Reading text -
------------------------------------

A growing number of countries are adopting citizenship laws that are a mix of the two. Whereas countries often initially adopted either jus soli or jus sanguinis rules, many countries have recently changed their policies to move toward the other vision.

In 1999, Germany significantly reformed its jus sanguinis–based citizenship law, making it possible for foreigners residing in Germany for years—particularly foreign children born there—to acquire German citizenship.

On the other hand, countries such as the United Kingdom have tightened the rules of jus soli and do not automatically grant citizenship to people born on its soil. The chart (next page) illustrates the distribution of citizenship laws across the world.

In continental Europe, jus soli has historically been the dominant choice, a reflection of the feudal tradition linking people to the lord on whose land they were born (Bertocchi and Strozzi 2010).

Most European nations drafted citizenship laws according to this model during the 19th century, as did Japan, which modeled its constitutional law on that of continental Europe.

France is an exception. The French Revolution broke this feudal link, and jus sanguinis prevailed. At the end of the 19th century, France reverted to jus soli to beef up its population, after losing the war against Prussia, and to integrate foreign communities, a step that would make for a strong military. The British, however, kept jus soli at home and throughout the British Empire.

Countries such as the United States chose jus soli, as would be expected in a country of immigrants. With the specific aim of protecting the birthright of black slaves, the US Constitution’s 14th Amendment in 1868 encoded the jus soli principle.

The relatively limited benefits of US citizenship versus US residency— a topic relevant to more than the United States, which deserves separate consideration—also meant limited fiscal costs of providing citizenship to a newcomer and the potential upside of an extra worker. (The cost of education fell on the migrant’s home country; see Bertocchi and Strozzi 2010).

Similarly, Canada, a large and sparsely populated country, welcomed immigrants with a jus soli citizenship law.

In colonized countries, citizenship laws were in general initially transferred from the colonial power (Bertocchi and Strozzi 2010). Countries with a strong national identity, such as China, Egypt, and Japan, typically make it hard to acquire nationality or obtain a second passport.

Other countries— particularly newer Western Hemisphere countries—typically make it easier to be naturalized.

Many African countries, formed by British, French, and Portuguese colonial powers, lacked national cohesion. At independence, citizenship laws were revised: most former French colonies initially stuck with jus soli; former British and Portuguese colonies tended to switch to jus sanguinis, driven by ethnic considerations.

Because many countries were artificially formed without consideration for local ethnic diversity, leading to political instability, jus sanguinis was thought to bolster national identity.

Such was the case in Sierra Leone, for instance, where the 1961 Constitution limited citizenship to transmission by descent, and only for those with black-African fathers and grandfathers. But in a heterogenous ethnic environment with forced migration the law excluded various ethnic and tribal groups, causing alienation and conflict, especially in the context of weak institutions.

The Congolese Constitution of 1964, for instance, in an effort to exclude Rwandan immigrants, recognized as citizens only those whose parents were members of tribal groups established within the territory before 1908 (see Bertocchi and Strozzi 2010). Predictably, the marginalization of certain groups—and in some cases the creation of de facto stateless people who would later rebel—was a consequence.

How do citizenship rights affect economic development? The data vividly illustrate the striking difference in the average real GDP per capita in jus soli countries versus non–jus soli developing economies.

------------------------------------

Goal A - In the entries, change "Evaluate" to "Review" starting with the line containing "This screenshot has height=224, width=344." and going on through the end of the entries. Give back only those lines, without the pictures.
The entries have no connection to the passage on citizenship laws.

------------------------------------

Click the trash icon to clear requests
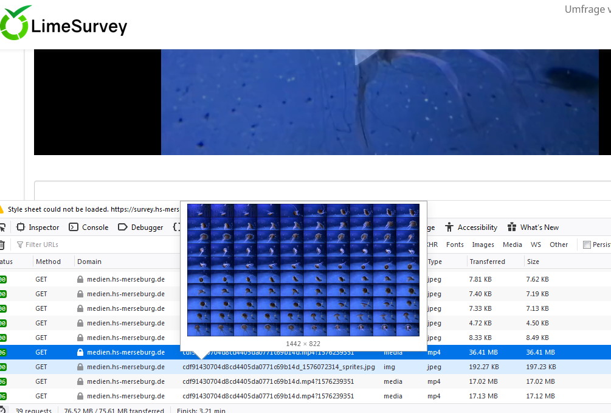This screenshot has height=413, width=611. point(2,245)
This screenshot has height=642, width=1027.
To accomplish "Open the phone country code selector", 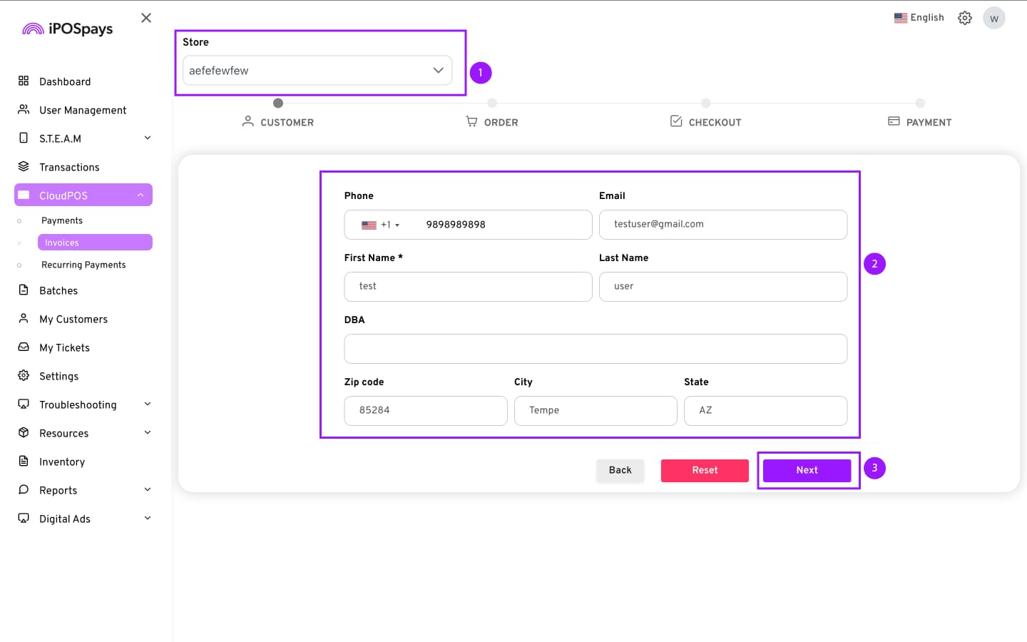I will coord(380,225).
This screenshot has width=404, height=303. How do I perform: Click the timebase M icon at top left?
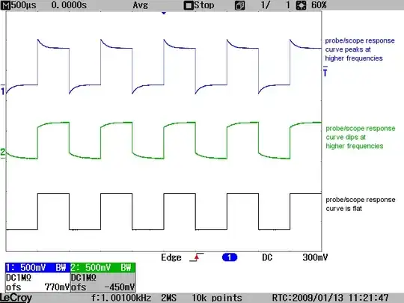pos(5,5)
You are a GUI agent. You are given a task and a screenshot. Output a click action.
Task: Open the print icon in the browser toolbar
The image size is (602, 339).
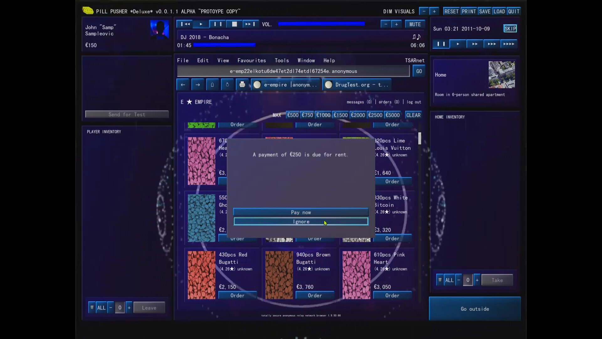pyautogui.click(x=242, y=84)
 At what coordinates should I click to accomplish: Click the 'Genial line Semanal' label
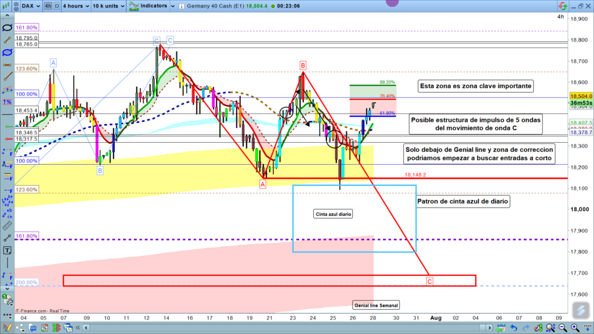tap(376, 305)
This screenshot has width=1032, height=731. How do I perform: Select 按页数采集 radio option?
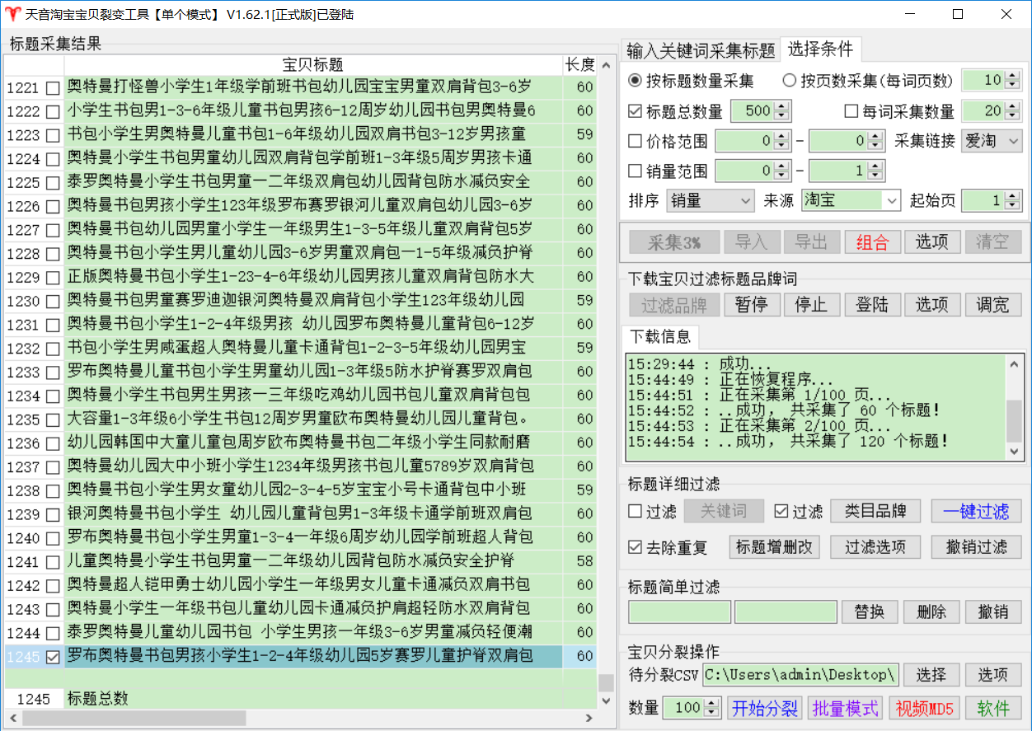pos(790,81)
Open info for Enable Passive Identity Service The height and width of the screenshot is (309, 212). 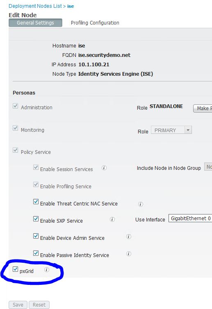(x=129, y=254)
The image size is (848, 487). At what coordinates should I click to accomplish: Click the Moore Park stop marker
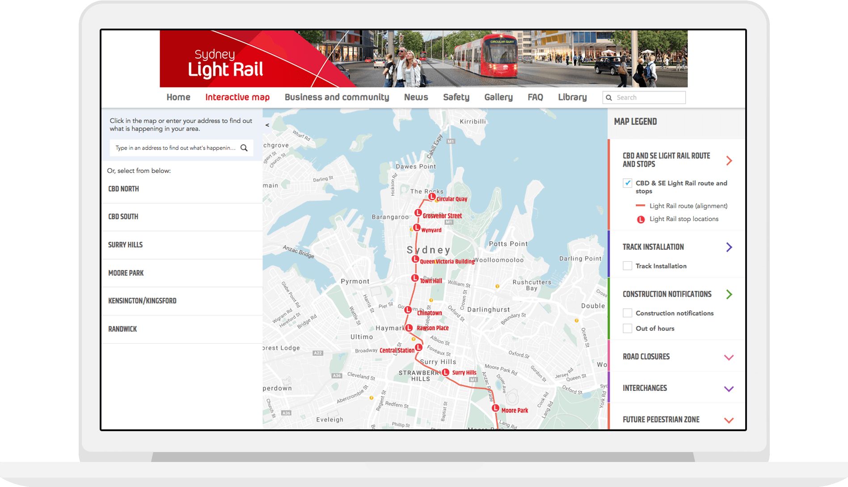495,408
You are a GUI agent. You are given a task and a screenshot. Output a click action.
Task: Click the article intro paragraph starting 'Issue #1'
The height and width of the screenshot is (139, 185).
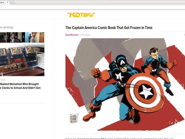pos(119,138)
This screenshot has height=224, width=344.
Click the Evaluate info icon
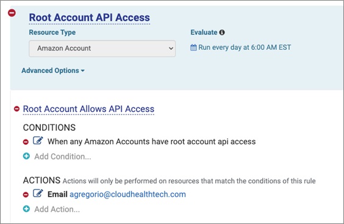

------------------------------------

Goal B - Shorten the paragraph of the passage on citizenship laws that begins "France is an exception," keeping its main facts.

Full output A -
This screenshot has height=224, width=344.
Click the Review info icon

Full output B - France was an exception: the French Revolution broke the feudal link, and jus sanguinis prevailed. At the end of the 19th century, after losing the war against Prussia, France returned to jus soli to increase its population and integrate foreign communities, which would make for a strong military. The British kept jus soli at home and across the British Empire.